Prognostic Factors in JMML
While the current standard of care for JMML is allogeneic hematopoietic stem-cell transplant (HSCT), continued controversy exists about identifying those patients who need to be moved quickly to HSCT versus those rare patients who might be observed. Certainly, we now anticipate that most patients with Noonan syndrome who present with a JMML-like MPN in the neonatal period will spontaneously resolve over the first year of life, somewhat akin to the transient myeloproliferative syndrome of Down syndrome (although Noonan syndrome-MPN is slower to resolve than Down syndrome-transient myeloproliferative disorder). Rare Noonan syndrome patients may require some low- or intermediate-dose chemotherapy to improve splenomegaly and to control high white blood cell counts, but there is no longer the expectation that these children will require HSCT if they show clinical improvement in the first year of life. In addition, unlike patients with Down syndrome, individuals with Noonan syndrome who suffer from transient MPN of infancy do not appear to be at an increased risk of myeloid malignancies later in childhood.

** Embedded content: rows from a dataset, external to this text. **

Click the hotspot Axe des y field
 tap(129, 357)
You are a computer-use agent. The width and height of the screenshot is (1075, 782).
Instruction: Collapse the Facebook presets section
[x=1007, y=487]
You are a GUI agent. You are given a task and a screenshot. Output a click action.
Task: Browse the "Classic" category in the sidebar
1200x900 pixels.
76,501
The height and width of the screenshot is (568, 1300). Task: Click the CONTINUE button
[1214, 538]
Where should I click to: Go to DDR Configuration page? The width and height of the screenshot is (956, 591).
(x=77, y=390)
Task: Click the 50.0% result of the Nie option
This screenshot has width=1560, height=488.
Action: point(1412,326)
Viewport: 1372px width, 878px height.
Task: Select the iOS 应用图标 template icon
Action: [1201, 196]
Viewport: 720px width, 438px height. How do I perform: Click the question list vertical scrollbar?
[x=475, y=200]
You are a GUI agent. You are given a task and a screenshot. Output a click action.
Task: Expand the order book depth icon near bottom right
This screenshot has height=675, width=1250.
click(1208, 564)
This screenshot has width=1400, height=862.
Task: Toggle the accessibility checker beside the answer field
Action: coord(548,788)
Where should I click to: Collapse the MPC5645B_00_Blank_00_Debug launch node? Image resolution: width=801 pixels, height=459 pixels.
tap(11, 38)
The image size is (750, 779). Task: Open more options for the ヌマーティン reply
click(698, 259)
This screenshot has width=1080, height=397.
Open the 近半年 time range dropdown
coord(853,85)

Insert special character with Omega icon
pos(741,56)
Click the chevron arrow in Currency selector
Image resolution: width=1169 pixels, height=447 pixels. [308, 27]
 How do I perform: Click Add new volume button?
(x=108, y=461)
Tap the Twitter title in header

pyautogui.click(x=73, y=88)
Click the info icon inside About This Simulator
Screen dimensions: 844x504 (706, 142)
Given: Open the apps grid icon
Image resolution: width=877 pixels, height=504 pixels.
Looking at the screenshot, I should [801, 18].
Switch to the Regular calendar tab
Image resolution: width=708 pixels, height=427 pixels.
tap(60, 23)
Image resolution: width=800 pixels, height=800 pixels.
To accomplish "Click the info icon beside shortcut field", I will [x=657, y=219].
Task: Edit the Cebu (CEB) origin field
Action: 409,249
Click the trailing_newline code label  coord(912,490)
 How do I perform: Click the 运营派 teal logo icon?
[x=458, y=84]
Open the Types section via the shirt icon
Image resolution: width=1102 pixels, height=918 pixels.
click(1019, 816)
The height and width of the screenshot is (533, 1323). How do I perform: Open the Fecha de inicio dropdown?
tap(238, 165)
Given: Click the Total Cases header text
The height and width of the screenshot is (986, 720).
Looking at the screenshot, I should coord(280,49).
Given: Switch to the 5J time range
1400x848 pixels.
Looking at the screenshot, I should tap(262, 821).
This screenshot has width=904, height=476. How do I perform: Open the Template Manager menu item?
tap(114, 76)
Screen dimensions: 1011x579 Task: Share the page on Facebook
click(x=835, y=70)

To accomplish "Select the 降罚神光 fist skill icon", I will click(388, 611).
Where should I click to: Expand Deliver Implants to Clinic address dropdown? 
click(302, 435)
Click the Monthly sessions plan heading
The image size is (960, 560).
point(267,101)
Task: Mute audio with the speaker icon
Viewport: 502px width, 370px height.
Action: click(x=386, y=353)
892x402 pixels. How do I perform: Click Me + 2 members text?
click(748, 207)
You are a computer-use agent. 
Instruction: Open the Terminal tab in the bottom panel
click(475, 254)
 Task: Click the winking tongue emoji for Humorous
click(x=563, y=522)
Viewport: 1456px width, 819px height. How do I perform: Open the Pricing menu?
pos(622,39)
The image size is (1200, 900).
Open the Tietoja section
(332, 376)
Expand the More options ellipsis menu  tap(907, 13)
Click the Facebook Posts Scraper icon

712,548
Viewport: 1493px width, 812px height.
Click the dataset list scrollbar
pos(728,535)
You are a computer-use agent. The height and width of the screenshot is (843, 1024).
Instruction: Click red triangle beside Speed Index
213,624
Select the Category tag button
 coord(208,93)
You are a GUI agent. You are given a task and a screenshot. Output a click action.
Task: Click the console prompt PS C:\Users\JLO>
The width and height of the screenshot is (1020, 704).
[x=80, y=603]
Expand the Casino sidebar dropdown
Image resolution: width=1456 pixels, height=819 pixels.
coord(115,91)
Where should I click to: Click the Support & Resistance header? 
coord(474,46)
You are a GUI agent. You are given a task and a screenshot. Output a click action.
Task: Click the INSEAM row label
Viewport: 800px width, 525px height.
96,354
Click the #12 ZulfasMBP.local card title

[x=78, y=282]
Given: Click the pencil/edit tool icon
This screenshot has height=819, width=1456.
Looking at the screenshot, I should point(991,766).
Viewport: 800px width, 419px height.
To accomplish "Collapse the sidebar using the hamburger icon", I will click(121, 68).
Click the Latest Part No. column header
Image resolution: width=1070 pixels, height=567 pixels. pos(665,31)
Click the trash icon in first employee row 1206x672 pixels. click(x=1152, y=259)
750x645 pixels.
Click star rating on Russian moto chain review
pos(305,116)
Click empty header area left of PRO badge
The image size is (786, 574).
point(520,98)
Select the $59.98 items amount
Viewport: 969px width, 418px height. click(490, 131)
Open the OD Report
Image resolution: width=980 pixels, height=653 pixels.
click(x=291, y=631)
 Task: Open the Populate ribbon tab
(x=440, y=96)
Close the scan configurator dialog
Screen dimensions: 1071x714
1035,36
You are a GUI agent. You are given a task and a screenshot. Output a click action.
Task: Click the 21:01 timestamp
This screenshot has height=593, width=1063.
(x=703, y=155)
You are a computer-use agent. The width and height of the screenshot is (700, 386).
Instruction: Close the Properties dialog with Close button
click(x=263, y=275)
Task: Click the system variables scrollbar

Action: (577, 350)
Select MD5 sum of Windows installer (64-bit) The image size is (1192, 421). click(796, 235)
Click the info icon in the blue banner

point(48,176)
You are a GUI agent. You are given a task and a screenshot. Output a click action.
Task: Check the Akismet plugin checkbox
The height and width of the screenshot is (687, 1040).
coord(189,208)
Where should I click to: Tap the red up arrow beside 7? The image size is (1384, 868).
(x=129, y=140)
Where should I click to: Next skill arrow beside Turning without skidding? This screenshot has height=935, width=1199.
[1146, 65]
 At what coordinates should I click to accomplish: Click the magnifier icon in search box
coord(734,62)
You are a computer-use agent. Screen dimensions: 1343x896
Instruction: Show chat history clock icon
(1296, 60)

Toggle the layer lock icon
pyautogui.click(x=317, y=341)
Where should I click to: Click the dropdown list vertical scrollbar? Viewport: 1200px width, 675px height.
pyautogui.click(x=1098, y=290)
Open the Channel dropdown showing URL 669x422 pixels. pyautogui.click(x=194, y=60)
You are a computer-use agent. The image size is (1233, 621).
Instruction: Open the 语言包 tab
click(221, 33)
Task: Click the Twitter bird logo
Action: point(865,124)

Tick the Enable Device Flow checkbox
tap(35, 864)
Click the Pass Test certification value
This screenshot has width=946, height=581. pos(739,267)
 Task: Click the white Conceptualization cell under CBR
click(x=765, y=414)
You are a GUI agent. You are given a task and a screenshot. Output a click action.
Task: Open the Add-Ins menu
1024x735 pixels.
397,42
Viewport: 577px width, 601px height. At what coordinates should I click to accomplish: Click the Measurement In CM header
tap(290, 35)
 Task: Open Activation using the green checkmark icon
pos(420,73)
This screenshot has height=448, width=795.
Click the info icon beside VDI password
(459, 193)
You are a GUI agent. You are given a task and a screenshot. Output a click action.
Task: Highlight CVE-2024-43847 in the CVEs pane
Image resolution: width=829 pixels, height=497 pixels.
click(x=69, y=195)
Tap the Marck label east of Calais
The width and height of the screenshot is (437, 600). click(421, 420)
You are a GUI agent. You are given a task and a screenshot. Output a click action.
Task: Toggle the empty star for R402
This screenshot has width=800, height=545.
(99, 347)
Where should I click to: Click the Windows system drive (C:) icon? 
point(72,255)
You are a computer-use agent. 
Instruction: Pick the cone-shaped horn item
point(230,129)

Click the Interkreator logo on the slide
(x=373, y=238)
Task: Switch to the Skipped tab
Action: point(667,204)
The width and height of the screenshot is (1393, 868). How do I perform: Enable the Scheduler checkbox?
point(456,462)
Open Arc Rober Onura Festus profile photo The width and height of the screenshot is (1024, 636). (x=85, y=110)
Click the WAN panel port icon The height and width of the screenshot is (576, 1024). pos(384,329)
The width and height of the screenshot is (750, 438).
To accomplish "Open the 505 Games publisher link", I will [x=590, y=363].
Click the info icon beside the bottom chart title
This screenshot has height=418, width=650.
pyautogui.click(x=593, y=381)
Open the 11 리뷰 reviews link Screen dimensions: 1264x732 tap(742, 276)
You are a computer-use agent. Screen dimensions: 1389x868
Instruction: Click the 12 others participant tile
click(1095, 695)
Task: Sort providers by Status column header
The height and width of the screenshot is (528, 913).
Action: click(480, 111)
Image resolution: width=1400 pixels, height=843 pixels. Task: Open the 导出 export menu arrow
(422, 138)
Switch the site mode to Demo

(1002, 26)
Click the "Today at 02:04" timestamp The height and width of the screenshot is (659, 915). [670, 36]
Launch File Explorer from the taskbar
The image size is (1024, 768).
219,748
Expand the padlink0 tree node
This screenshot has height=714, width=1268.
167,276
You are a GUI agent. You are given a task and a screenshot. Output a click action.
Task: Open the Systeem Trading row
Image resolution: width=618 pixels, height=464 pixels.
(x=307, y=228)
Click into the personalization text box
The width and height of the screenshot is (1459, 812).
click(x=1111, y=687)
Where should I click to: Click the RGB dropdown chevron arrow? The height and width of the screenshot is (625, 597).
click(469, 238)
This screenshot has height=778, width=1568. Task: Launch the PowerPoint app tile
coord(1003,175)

For patients without Noonan syndrome, there have been multiple case reports in the literature describing a phenomenon of “self-resolving” JMML. Matsuda et al. observed that three children with JMML bearing N- or KRASG12S demonstrated a milder clinical course with spontaneous clinical improvement.32 Flotho et al. were unable to confirm in the EWOG-MDS database that RASG12S was associated with long-term survival in the absence of HSCT.33 However, it was noted that among 12 patients observed without HSCT for more than 3 years from diagnosis, there were 5 patients experiencing long-term survival who harbored various RAS mutations. Of great interest in both series is that spontaneously resolving patients all presented with favorable prognostic factors: young age at diagnosis, platelet counts above 33,000/uL, and relatively low age-adjusted hemoglobin F levels.34,35
We now know that patients with homozygous CBL mutations have a high rate of spontaneous resolution, though this is not a uniform occurrence, as some children with CBL lesions have progressed and relapsed after HSCT. In addition, of 5 patients reported with spontaneously resolving JMML and the germ-line Cbl syndrome, 4 developed signs consistent with serious vasculitis by the end of their second decade of life, as evidenced by optic atrophy, hypertension, cardiomyopathy, or arteritis.29
As stated above, certain clinical factors have been associated with a poorer prognosis, and thus should sway investigators toward earlier HSCT. Such factors include older age at diagnosis (>2 years), increased fetal hemoglobin for age (Hgb F), and/or a platelet count under 33,000/uL at presentation, as well as female sex in some studies.34,35 These factors consistently correlate with a poor outcome (reduced event-free survival [EFS] and overall survival [OS]) following allogeneic stem cell transplantation.36
Several studies have also examined the hypothesis that mutational status may be correlated with JMML clinical features and prognosis; however, this remains controversial. In 2005, Locatelli reported improved EFS of 64% with a 3-year median follow-up for 100 patients treated with allogeneic bone marrow transplant in the EWOG-MDS consortium. In that series, mutational status of NF1, PTPN11, or RAS was not statistically significant as independent risk factors for survival. Yoshida et al. evaluated the clinical course and laboratory findings of 49 JMML patients, 32 of whom harbored mutations in NF1, KRAS, NRAS, or PTPN11.37 In their study, mutation of PTPN11 was associated with older age at diagnosis (>24 months), increased Hgb F (>10%), reduced overall survival, and, importantly, appeared to be an unfavorable prognostic factor predicting relapse following transplantation.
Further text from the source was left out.